» Auszuführende Aufgaben
#1 Schreiben Sie die Einträge von der Zeile mit „You are a computer-use“ bis einschließlich zum Ende der Einträge ohne Leerzeilen als nummerierte Liste um. Lassen Sie die Bilder dabei weg.
#2 Führen Sie den Text über die Stabilität im Kosovo im Anschluss an seinen letzten Satz weiter.

» Textauszug
******************************
Entscheidend für die Stabilität im Kosovo ist eine positive und nachbarschaftliche Haltung des Nachbarstaates Serbien. Der Balkanexperte vom EU-Zentrum CIFE in Nizza, Tobias Flessenkemper, meint, dass die "Russland-Karte", die Belgrad immer in der Hand hatte, in dem neuen geopolitischen Gefüge einen "höheren Wert bekommen hat". Die Nähe Trumps zu Putins Regime sei auch gegen die bisherige euroatlantische Achse gerichtet. Der serbische Premier Aleksandar Vučić – auf den die EU und Deutschland in den vergangenen Jahren setzten – hat in den vergangenen Monaten bereits gezeigt, dass er auch provozieren kann und nicht unbedingt den "Stabilitätsanker" spielen wird, den die Europäer von ihm erwarten.
******************************
» Eingabe
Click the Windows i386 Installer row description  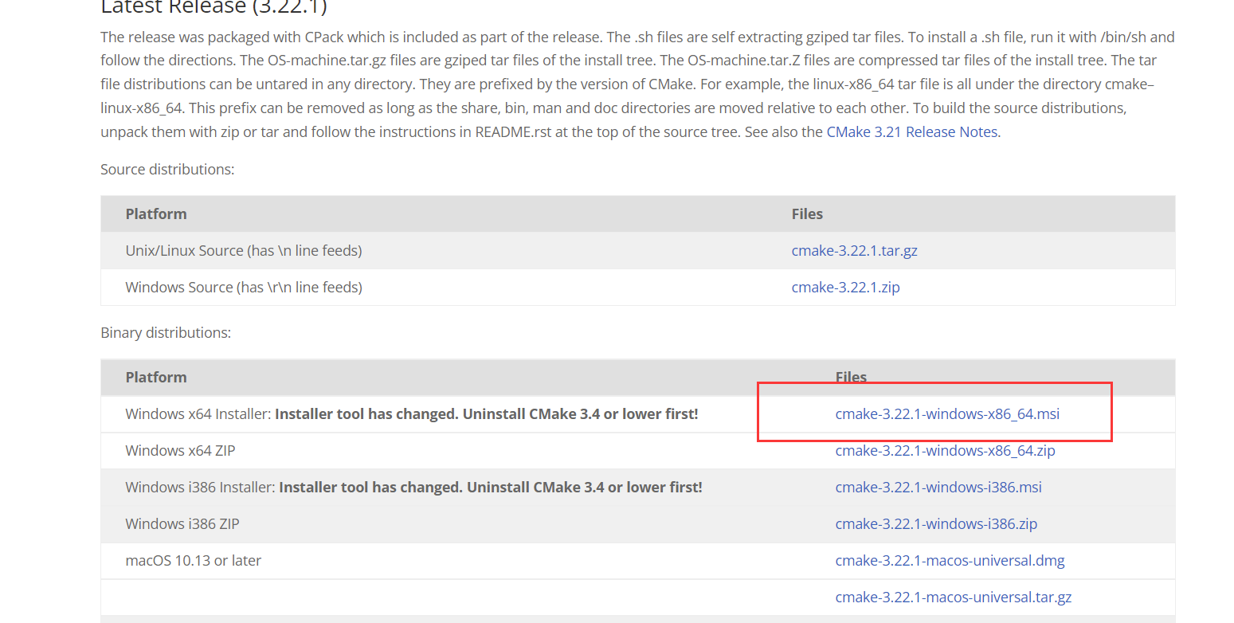(x=413, y=488)
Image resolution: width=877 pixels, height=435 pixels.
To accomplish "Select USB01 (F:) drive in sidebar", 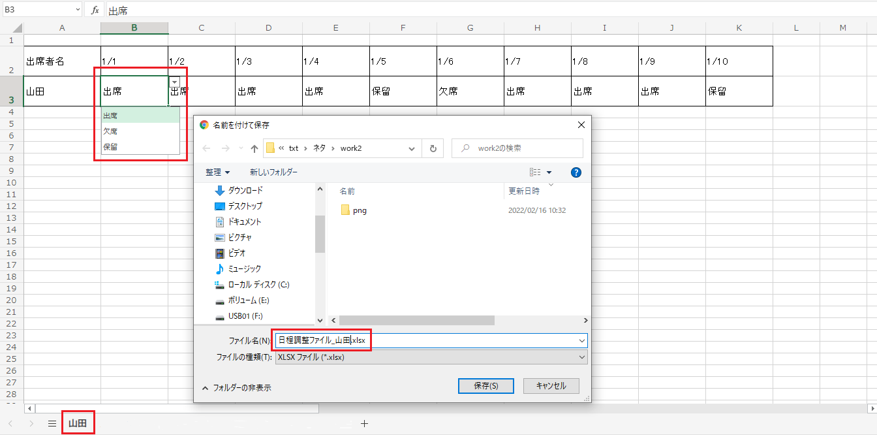I will (245, 316).
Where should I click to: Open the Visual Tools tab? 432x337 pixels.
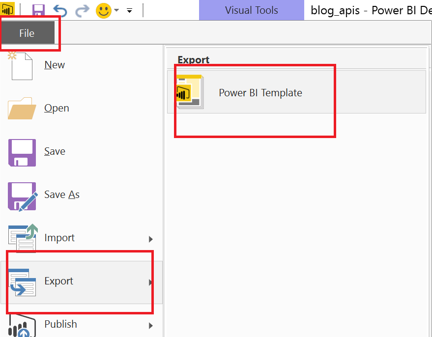click(x=251, y=10)
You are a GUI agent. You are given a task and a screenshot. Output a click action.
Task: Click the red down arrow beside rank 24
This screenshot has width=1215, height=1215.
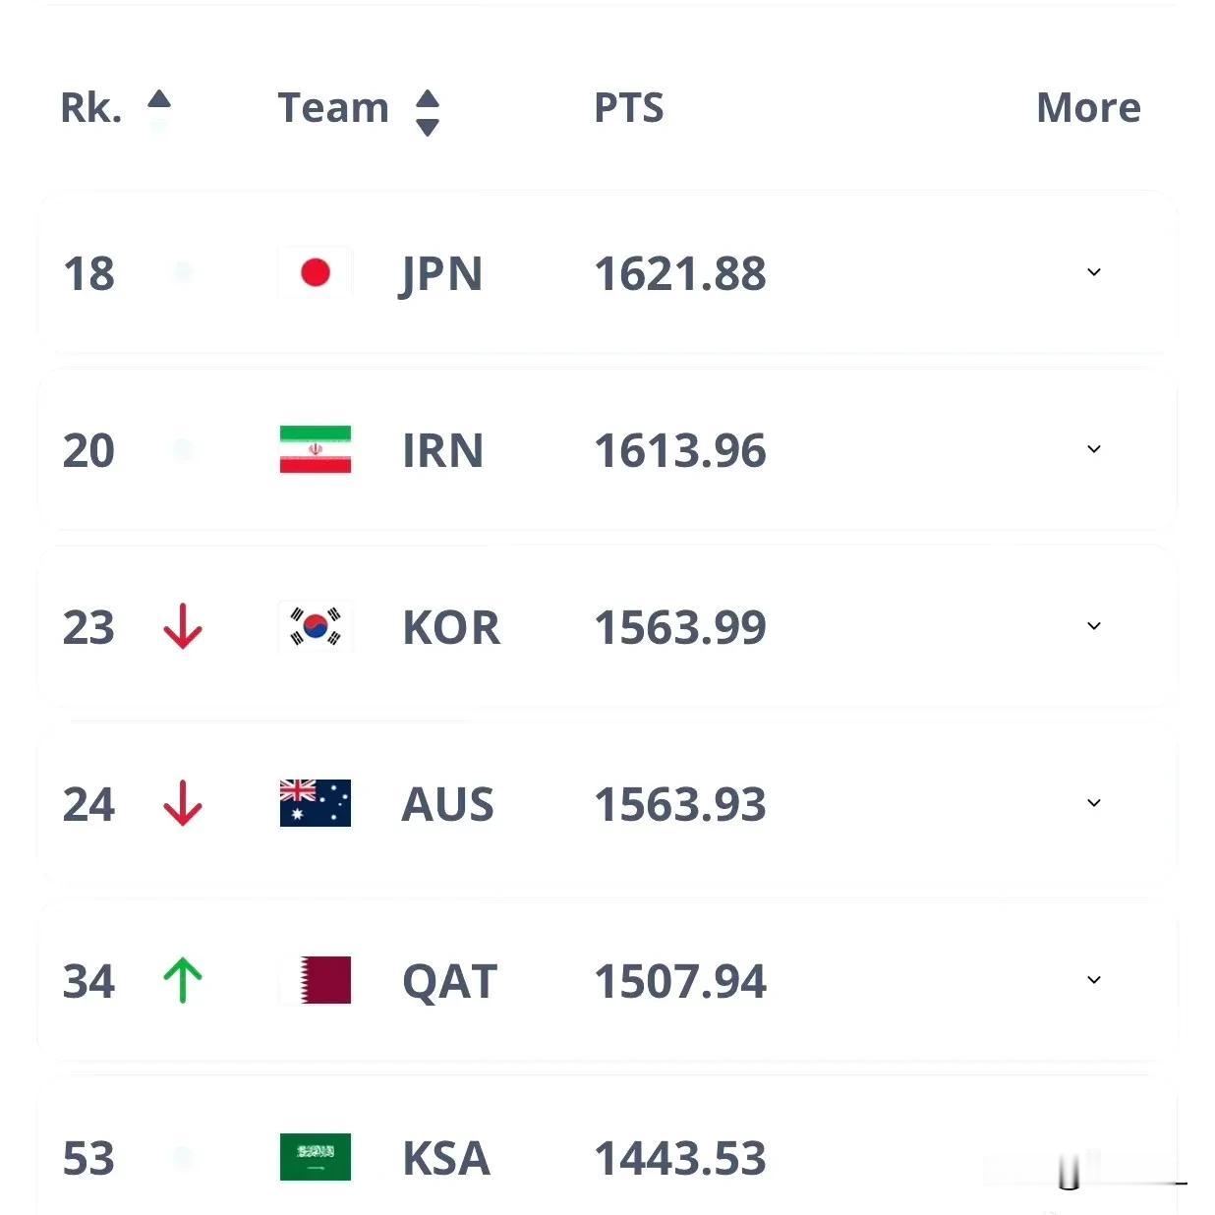tap(183, 803)
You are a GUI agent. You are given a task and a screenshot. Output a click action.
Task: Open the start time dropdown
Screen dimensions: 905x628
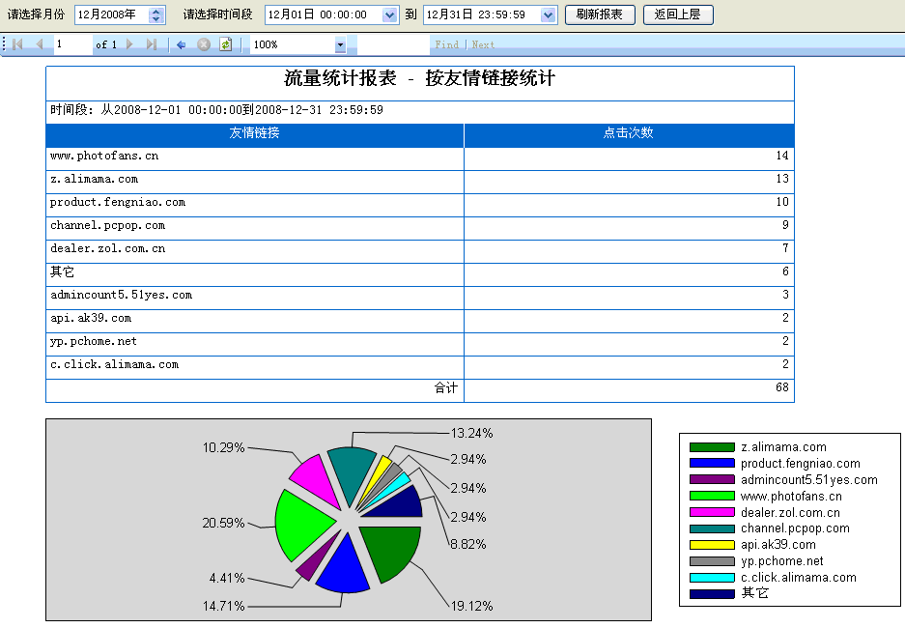click(389, 15)
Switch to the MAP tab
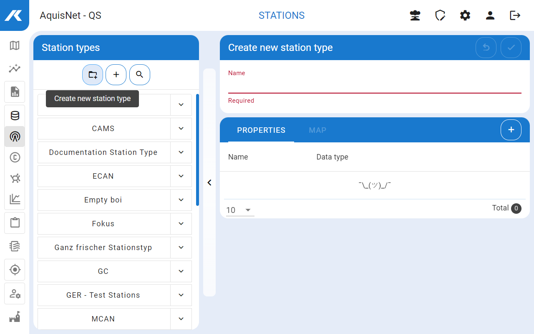 tap(317, 130)
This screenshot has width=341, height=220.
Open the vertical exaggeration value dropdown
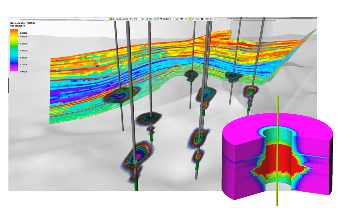coord(174,19)
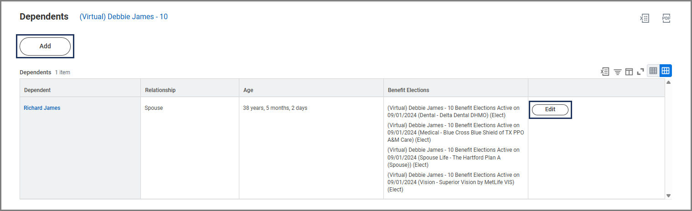Viewport: 692px width, 211px height.
Task: Export the page to Excel using the top-right icon
Action: (644, 18)
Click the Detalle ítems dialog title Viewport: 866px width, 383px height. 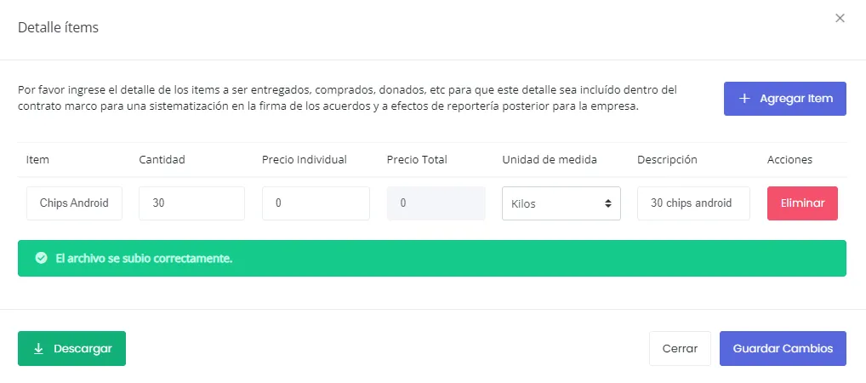59,27
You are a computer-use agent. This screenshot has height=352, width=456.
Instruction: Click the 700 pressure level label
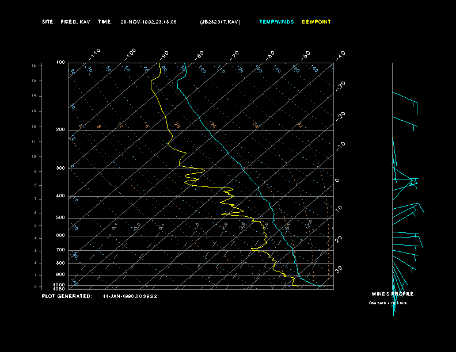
******************************
» Ergebnisse
#1
1. You are a computer-use agent. This screenshot has height=352, width=456.
2. Instruction: Click the 700 pressure level label

#2
So gab es nicht nur eine gemeinsame russisch-serbische Militärübung Anfang November, die "Slawische Brüderlichkeit" genannt wurde; Russland schenkte Serbien zudem sechs MIG-29-Militärflugzeuge, 30 Panzer und 20 andere militärische Fahrzeuge. In Sarajevo sah man bereits im August sorgenvoll die gemeinsame "Antiterrorübung" der Polizei von Serbien und des bosnischen Landesteils Republika Srpska. Die Polizeiübung fand an dem Grenzfluss Drina statt, der eine hohe symbolische Bedeutung hat. Die Drina wird von manchen Nationalisten als "das Rückgrat Serbiens" gesehen, sie soll also in der Mitte von "Großserbien" liegen.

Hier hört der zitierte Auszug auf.